▸ **Цель задания**: Оформите все данные ниже как JSON-список строк, где каждой строке соответствует одна строка списка. Пустые строки не включайте.

(Данные из набора)
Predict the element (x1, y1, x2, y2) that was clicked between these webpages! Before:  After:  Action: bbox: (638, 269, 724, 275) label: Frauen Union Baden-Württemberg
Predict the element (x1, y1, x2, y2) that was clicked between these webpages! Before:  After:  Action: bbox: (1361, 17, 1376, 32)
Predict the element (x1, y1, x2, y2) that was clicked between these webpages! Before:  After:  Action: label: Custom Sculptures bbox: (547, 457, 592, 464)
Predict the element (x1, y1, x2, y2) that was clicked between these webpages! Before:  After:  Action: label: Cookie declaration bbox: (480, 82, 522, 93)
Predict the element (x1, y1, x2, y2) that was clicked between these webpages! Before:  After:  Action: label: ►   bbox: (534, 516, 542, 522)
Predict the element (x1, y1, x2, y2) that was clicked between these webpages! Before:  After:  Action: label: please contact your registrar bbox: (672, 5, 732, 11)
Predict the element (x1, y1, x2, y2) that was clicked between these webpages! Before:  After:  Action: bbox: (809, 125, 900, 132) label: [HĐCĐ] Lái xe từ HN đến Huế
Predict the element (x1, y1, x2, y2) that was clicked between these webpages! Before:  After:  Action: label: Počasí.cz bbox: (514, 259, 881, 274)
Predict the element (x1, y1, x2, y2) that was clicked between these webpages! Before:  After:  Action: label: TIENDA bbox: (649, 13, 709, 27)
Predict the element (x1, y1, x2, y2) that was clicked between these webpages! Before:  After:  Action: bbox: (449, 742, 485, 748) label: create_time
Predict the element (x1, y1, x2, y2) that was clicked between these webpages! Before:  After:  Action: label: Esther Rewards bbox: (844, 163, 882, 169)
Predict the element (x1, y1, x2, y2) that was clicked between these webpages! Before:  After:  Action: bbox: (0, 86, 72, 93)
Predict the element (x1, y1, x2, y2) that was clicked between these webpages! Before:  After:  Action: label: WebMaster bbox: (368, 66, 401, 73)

▸ **Ответ к заданию**:
[
  "Predict the element (x1, y1, x2, y2) that was clicked between these webpages! Before:  After:  Action: bbox: (638, 269, 724, 275) label: Frauen Union Baden-Württemberg",
  "Predict the element (x1, y1, x2, y2) that was clicked between these webpages! Before:  After:  Action: bbox: (1361, 17, 1376, 32)",
  "Predict the element (x1, y1, x2, y2) that was clicked between these webpages! Before:  After:  Action: label: Custom Sculptures bbox: (547, 457, 592, 464)",
  "Predict the element (x1, y1, x2, y2) that was clicked between these webpages! Before:  After:  Action: label: Cookie declaration bbox: (480, 82, 522, 93)",
  "Predict the element (x1, y1, x2, y2) that was clicked between these webpages! Before:  After:  Action: label: ►   bbox: (534, 516, 542, 522)",
  "Predict the element (x1, y1, x2, y2) that was clicked between these webpages! Before:  After:  Action: label: please contact your registrar bbox: (672, 5, 732, 11)",
  "Predict the element (x1, y1, x2, y2) that was clicked between these webpages! Before:  After:  Action: bbox: (809, 125, 900, 132) label: [HĐCĐ] Lái xe từ HN đến Huế",
  "Predict the element (x1, y1, x2, y2) that was clicked between these webpages! Before:  After:  Action: label: Počasí.cz bbox: (514, 259, 881, 274)",
  "Predict the element (x1, y1, x2, y2) that was clicked between these webpages! Before:  After:  Action: label: TIENDA bbox: (649, 13, 709, 27)",
  "Predict the element (x1, y1, x2, y2) that was clicked between these webpages! Before:  After:  Action: bbox: (449, 742, 485, 748) label: create_time",
  "Predict the element (x1, y1, x2, y2) that was clicked between these webpages! Before:  After:  Action: label: Esther Rewards bbox: (844, 163, 882, 169)",
  "Predict the element (x1, y1, x2, y2) that was clicked between these webpages! Before:  After:  Action: bbox: (0, 86, 72, 93)",
  "Predict the element (x1, y1, x2, y2) that was clicked between these webpages! Before:  After:  Action: label: WebMaster bbox: (368, 66, 401, 73)"
]